*TASK DIRECTIONS*. Please print the records below exactly as they are written.

*EXCERPTED DATA*.

********************

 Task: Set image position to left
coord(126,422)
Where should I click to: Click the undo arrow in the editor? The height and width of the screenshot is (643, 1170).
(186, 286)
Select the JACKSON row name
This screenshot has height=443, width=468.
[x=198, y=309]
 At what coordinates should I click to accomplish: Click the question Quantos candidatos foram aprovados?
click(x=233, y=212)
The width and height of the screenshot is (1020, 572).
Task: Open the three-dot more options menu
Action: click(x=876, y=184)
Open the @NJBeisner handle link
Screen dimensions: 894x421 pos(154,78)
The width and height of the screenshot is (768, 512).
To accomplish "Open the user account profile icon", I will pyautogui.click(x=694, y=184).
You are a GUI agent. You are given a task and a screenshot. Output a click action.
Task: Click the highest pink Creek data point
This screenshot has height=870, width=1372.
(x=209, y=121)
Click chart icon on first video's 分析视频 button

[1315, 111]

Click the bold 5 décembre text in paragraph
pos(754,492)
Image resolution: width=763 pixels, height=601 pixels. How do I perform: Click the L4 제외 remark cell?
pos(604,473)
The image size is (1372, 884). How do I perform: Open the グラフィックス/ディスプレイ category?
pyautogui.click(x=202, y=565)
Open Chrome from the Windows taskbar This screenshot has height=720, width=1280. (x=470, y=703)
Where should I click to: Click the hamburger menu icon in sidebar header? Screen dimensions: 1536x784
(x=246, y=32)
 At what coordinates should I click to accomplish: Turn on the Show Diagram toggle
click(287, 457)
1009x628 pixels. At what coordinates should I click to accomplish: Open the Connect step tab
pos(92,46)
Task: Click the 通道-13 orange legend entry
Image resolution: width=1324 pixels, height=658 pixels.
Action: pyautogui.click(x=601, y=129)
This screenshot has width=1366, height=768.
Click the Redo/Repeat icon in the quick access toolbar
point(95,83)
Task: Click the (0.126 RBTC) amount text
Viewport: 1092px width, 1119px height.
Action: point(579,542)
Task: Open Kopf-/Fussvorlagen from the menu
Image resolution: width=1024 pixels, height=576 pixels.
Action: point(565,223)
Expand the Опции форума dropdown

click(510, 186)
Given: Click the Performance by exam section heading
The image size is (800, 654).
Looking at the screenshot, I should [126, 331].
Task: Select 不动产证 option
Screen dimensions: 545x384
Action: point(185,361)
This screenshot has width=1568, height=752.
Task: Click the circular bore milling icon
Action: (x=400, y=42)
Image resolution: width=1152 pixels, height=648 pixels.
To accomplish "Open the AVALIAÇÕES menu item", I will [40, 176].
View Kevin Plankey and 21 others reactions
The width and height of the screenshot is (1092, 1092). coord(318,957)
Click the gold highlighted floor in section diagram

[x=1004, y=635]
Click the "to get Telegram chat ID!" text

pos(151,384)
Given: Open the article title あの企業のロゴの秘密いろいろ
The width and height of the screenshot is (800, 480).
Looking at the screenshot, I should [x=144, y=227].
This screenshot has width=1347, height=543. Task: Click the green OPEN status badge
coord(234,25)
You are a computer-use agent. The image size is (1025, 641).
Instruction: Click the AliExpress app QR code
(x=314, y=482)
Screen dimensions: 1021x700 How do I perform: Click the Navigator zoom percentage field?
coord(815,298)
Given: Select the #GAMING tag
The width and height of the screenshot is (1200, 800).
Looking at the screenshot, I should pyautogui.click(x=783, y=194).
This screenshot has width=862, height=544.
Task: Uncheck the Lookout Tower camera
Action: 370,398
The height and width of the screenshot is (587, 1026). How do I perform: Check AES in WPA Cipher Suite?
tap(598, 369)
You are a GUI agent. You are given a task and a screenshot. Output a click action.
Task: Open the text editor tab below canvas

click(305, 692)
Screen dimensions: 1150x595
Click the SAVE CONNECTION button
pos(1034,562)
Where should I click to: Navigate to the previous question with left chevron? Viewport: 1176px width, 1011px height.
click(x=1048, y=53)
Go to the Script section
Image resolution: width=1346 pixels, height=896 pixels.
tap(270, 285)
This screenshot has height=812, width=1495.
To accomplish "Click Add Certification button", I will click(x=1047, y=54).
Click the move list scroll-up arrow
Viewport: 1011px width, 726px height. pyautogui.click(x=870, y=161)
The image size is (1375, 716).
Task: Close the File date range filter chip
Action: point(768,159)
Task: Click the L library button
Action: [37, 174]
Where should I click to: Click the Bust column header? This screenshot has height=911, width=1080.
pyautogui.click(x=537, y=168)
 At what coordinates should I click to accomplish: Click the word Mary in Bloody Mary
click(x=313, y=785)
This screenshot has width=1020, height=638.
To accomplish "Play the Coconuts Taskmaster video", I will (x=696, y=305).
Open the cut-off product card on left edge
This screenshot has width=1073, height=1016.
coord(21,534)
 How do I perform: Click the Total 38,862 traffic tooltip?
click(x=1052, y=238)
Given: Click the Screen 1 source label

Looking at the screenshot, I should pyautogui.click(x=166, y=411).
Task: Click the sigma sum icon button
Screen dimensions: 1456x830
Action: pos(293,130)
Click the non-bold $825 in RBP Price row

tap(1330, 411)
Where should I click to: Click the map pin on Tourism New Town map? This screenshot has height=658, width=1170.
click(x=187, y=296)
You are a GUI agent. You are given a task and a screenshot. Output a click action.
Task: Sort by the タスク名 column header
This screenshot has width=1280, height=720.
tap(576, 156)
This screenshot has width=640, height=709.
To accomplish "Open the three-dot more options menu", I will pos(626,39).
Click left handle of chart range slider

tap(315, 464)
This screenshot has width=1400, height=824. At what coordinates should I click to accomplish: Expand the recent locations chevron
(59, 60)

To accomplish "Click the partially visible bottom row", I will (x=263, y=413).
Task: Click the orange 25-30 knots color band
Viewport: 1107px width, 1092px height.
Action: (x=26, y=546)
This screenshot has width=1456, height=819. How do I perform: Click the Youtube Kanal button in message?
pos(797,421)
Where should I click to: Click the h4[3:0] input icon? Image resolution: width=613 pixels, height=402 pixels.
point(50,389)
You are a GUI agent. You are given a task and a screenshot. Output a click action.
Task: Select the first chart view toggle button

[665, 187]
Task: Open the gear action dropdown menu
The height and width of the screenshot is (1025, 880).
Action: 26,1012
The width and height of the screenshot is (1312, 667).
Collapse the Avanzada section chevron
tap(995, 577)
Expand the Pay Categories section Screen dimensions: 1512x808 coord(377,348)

********************

*WRITTEN ANSWER*.
 Task: Set image position to left
coord(126,422)
Where should I click to: Click the undo arrow in the editor? The height and width of the screenshot is (643, 1170).
(186, 286)
Select the JACKSON row name
This screenshot has height=443, width=468.
[x=198, y=309]
 At what coordinates should I click to accomplish: Click the question Quantos candidatos foram aprovados?
click(x=233, y=212)
The width and height of the screenshot is (1020, 572).
Task: Open the three-dot more options menu
Action: click(x=876, y=184)
Open the @NJBeisner handle link
Screen dimensions: 894x421 pos(154,78)
The width and height of the screenshot is (768, 512).
To accomplish "Open the user account profile icon", I will pyautogui.click(x=694, y=184).
You are a GUI agent. You are given a task and a screenshot. Output a click action.
Task: Click the highest pink Creek data point
This screenshot has height=870, width=1372.
(x=209, y=121)
Click chart icon on first video's 分析视频 button

[1315, 111]

Click the bold 5 décembre text in paragraph
pos(754,492)
Image resolution: width=763 pixels, height=601 pixels. How do I perform: Click the L4 제외 remark cell?
pos(604,473)
The image size is (1372, 884). How do I perform: Open the グラフィックス/ディスプレイ category?
pyautogui.click(x=202, y=565)
Open Chrome from the Windows taskbar This screenshot has height=720, width=1280. (x=470, y=703)
Where should I click to: Click the hamburger menu icon in sidebar header? Screen dimensions: 1536x784
(x=246, y=32)
 At what coordinates should I click to accomplish: Turn on the Show Diagram toggle
click(287, 457)
1009x628 pixels. At what coordinates should I click to accomplish: Open the Connect step tab
pos(92,46)
Task: Click the 通道-13 orange legend entry
Image resolution: width=1324 pixels, height=658 pixels.
Action: pyautogui.click(x=601, y=129)
This screenshot has width=1366, height=768.
Click the Redo/Repeat icon in the quick access toolbar
point(95,83)
Task: Click the (0.126 RBTC) amount text
Viewport: 1092px width, 1119px height.
Action: point(579,542)
Task: Open Kopf-/Fussvorlagen from the menu
Image resolution: width=1024 pixels, height=576 pixels.
Action: point(565,223)
Expand the Опции форума dropdown

click(510, 186)
Given: Click the Performance by exam section heading
The image size is (800, 654).
Looking at the screenshot, I should [126, 331].
Task: Select 不动产证 option
Screen dimensions: 545x384
Action: point(185,361)
This screenshot has width=1568, height=752.
Task: Click the circular bore milling icon
Action: (x=400, y=42)
Image resolution: width=1152 pixels, height=648 pixels.
To accomplish "Open the AVALIAÇÕES menu item", I will [40, 176].
View Kevin Plankey and 21 others reactions
The width and height of the screenshot is (1092, 1092). coord(318,957)
Click the gold highlighted floor in section diagram

[x=1004, y=635]
Click the "to get Telegram chat ID!" text

pos(151,384)
Given: Open the article title あの企業のロゴの秘密いろいろ
The width and height of the screenshot is (800, 480).
Looking at the screenshot, I should [x=144, y=227].
This screenshot has width=1347, height=543. Task: Click the green OPEN status badge
coord(234,25)
You are a computer-use agent. The image size is (1025, 641).
Instruction: Click the AliExpress app QR code
(x=314, y=482)
Screen dimensions: 1021x700 How do I perform: Click the Navigator zoom percentage field?
coord(815,298)
Given: Select the #GAMING tag
The width and height of the screenshot is (1200, 800).
Looking at the screenshot, I should pyautogui.click(x=783, y=194).
This screenshot has width=862, height=544.
Task: Uncheck the Lookout Tower camera
Action: 370,398
The height and width of the screenshot is (587, 1026). How do I perform: Check AES in WPA Cipher Suite?
tap(598, 369)
You are a GUI agent. You are given a task and a screenshot. Output a click action.
Task: Open the text editor tab below canvas

click(305, 692)
Screen dimensions: 1150x595
Click the SAVE CONNECTION button
pos(1034,562)
Where should I click to: Navigate to the previous question with left chevron? Viewport: 1176px width, 1011px height.
click(x=1048, y=53)
Go to the Script section
Image resolution: width=1346 pixels, height=896 pixels.
tap(270, 285)
This screenshot has height=812, width=1495.
To accomplish "Click Add Certification button", I will click(x=1047, y=54).
Click the move list scroll-up arrow
Viewport: 1011px width, 726px height. pyautogui.click(x=870, y=161)
The image size is (1375, 716).
Task: Close the File date range filter chip
Action: point(768,159)
Task: Click the L library button
Action: [37, 174]
Where should I click to: Click the Bust column header? This screenshot has height=911, width=1080.
pyautogui.click(x=537, y=168)
 At what coordinates should I click to accomplish: Click the word Mary in Bloody Mary
click(x=313, y=785)
This screenshot has width=1020, height=638.
To accomplish "Play the Coconuts Taskmaster video", I will (x=696, y=305).
Open the cut-off product card on left edge
This screenshot has width=1073, height=1016.
coord(21,534)
 How do I perform: Click the Total 38,862 traffic tooltip?
click(x=1052, y=238)
Given: Click the Screen 1 source label

Looking at the screenshot, I should pyautogui.click(x=166, y=411).
Task: Click the sigma sum icon button
Screen dimensions: 1456x830
Action: pos(293,130)
Click the non-bold $825 in RBP Price row

tap(1330, 411)
Where should I click to: Click the map pin on Tourism New Town map? This screenshot has height=658, width=1170.
click(x=187, y=296)
You are a GUI agent. You are given a task and a screenshot. Output a click action.
Task: Sort by the タスク名 column header
This screenshot has width=1280, height=720.
tap(576, 156)
This screenshot has width=640, height=709.
To accomplish "Open the three-dot more options menu", I will pos(626,39).
Click left handle of chart range slider

tap(315, 464)
This screenshot has width=1400, height=824. At what coordinates should I click to accomplish: Expand the recent locations chevron
(59, 60)

To accomplish "Click the partially visible bottom row", I will (x=263, y=413).
Task: Click the orange 25-30 knots color band
Viewport: 1107px width, 1092px height.
Action: (x=26, y=546)
This screenshot has width=1456, height=819. How do I perform: Click the Youtube Kanal button in message?
pos(797,421)
Where should I click to: Click the h4[3:0] input icon? Image resolution: width=613 pixels, height=402 pixels.
point(50,389)
You are a GUI agent. You are given a task and a screenshot. Output a click action.
Task: Select the first chart view toggle button

[665, 187]
Task: Open the gear action dropdown menu
The height and width of the screenshot is (1025, 880).
Action: 26,1012
The width and height of the screenshot is (1312, 667).
Collapse the Avanzada section chevron
tap(995, 577)
Expand the Pay Categories section Screen dimensions: 1512x808 coord(377,348)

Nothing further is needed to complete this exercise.